Voyage au Bout de la Nuit est l'un des premiers ouvrages classiques illustré par un auteur de BD. Il s'agissait d'une association entre les maisons d'éditions Gallimard et Futuropolis. de cette union surprenante est issu un ouvrage somptueux mis en image par l'immense
Tardi que l'on ne présente plus. Depuis, d'autres auteurs se sont engouffrés dans la brèche avec le concours notamment des éditions Rivages et Casterman qui ont mis en place, en 2008, une série de BD adaptant les romans
noirs et les romans policiers issus de l'illustre collection dirigée par
François Guérif. Avec Rivages/Casterman/
Noir vous découvrirez Winter's Bone (
Daniel Woodrell) mis en image par
Romain Renard ;
Nuit de Fureur (
Jim Thompson) et le Dahlia
Noir (
James Ellroy) mis en scène par Matz et Nymann. Parmi ces adaptations graphiques, il y a
Pauvres Zhéros de
Pierre Pelot brillamment mis en scène par
Baru, un autre grand nom de la BD.

Série d'exercices
A. Extrayez tel quel le passage des enregistrements allant de leur début jusqu'à la ligne contenant « Task: Select the 'По регионам' radio option », ces deux bornes comprises. Laissez les images de côté.
B. Prolongez le texte sur les adaptations de romans en bande dessinée à partir de l'endroit où il s'arrête.
Le texte et les enregistrements proviennent de sources distinctes.

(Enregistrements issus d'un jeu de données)
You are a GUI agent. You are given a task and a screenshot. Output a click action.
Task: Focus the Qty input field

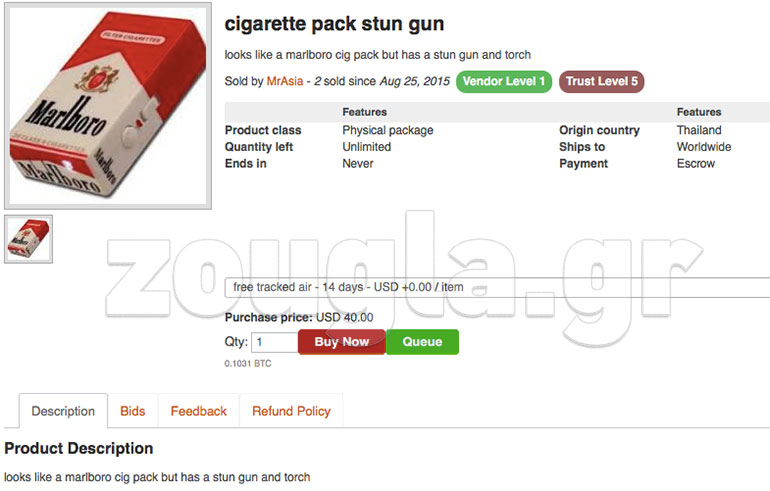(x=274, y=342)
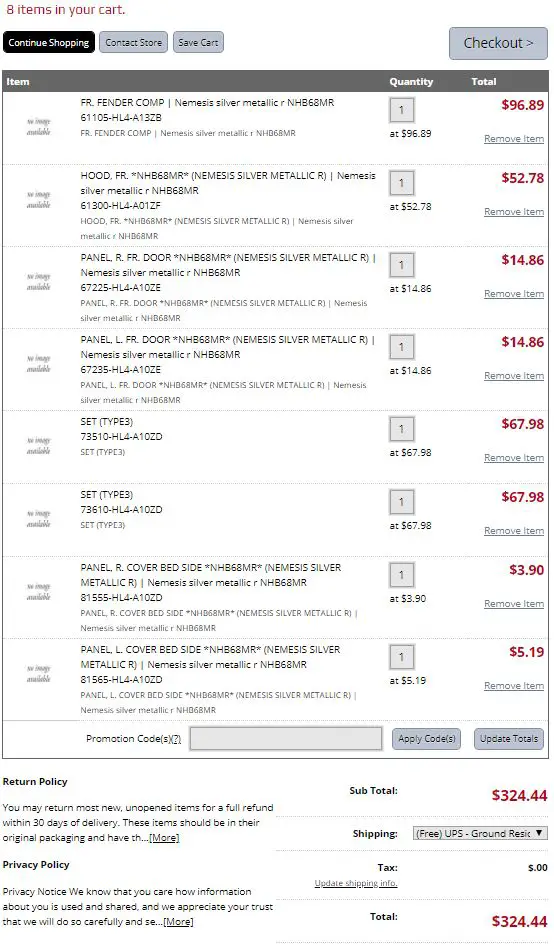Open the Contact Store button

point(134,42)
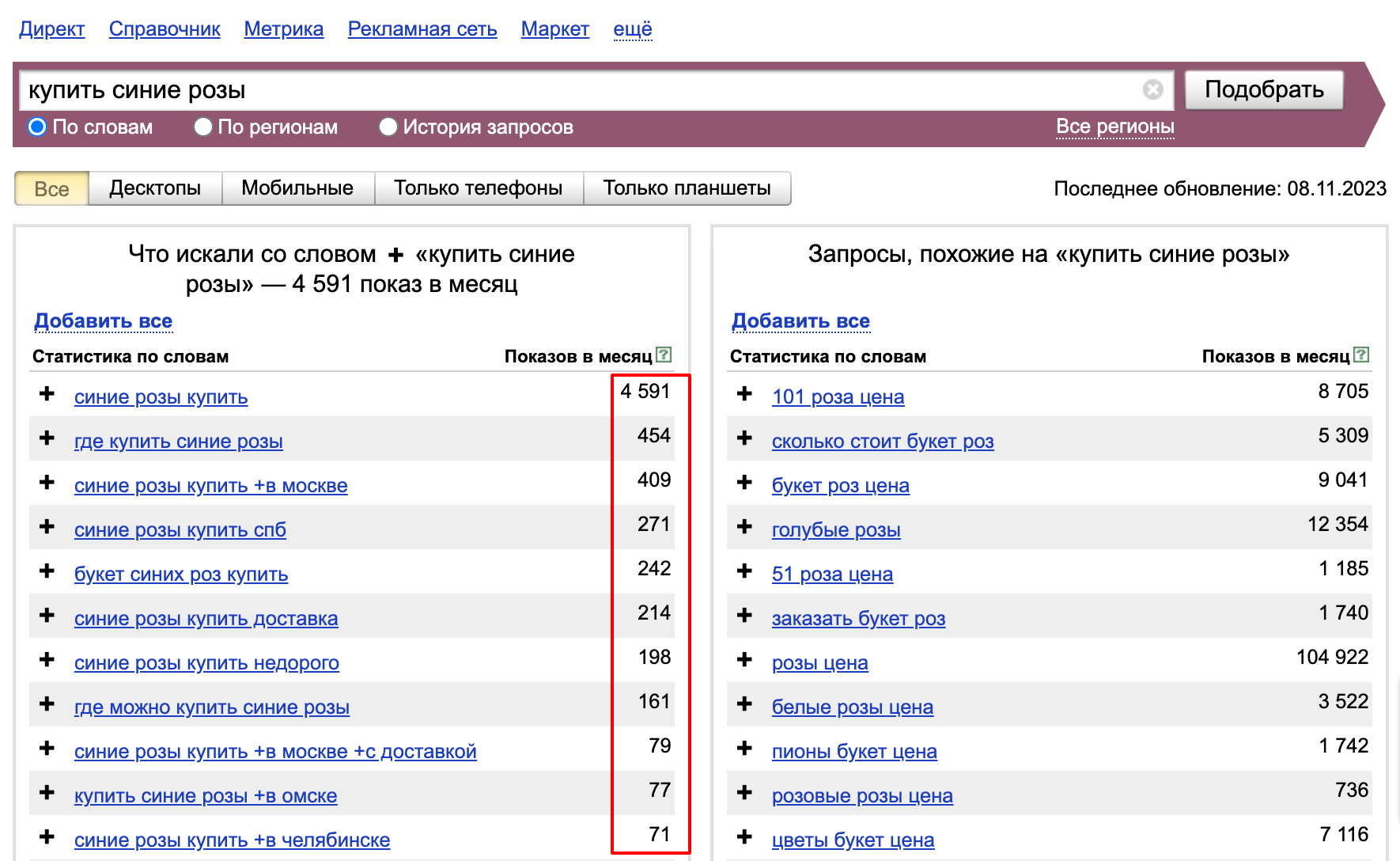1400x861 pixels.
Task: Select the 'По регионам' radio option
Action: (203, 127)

Corrigés
A.
You are a GUI agent. You are given a task and a screenshot. Output a click action.
Task: Focus the Qty input field

(x=274, y=342)
Open the Contact Store button

point(134,42)
1400x861 pixels.
Task: Select the 'По регионам' radio option

B.
Autant le dire tout de suite, des héros vous n'allez pas en trouver beaucoup dans Pauvre Z'héros. Par contre des zéros, minables et enfoirés en tout genre ce n'est pas ce qui manque dans ce roman que l'auteur a publié en 1982 dans la collection Engrenage, aujourd'hui disparue. C'est donc à l'occasion de son adaptation en version BD que les éditions Rivages ont eu la bonne idée de rééditer cette perle du roman
noir français.
Pour expliquer la genèse de Pauvre Z'héros, l'auteur raconte qu'en rendant visite à sa femme qui venait d'accoucher il a entendu des cris provenant d'un soupirail et s'est aperçu qu'il s'agissait d'un enfant de l'orphelinat qui jouxtait la maternité. le gamin suppliait qu'on le laisse sortir de son cachot. Alors en rentrant chez lui,
Pierre Pelot a entamé l'écriture de Pauvre Z'héros en balançant toute sa colère, sa rage et sa souffrance dans un tourbillon de mots et de phrases qui malmèneront les lecteurs encore longtemps après avoir achevé la dernière phrase de ce roman explosif.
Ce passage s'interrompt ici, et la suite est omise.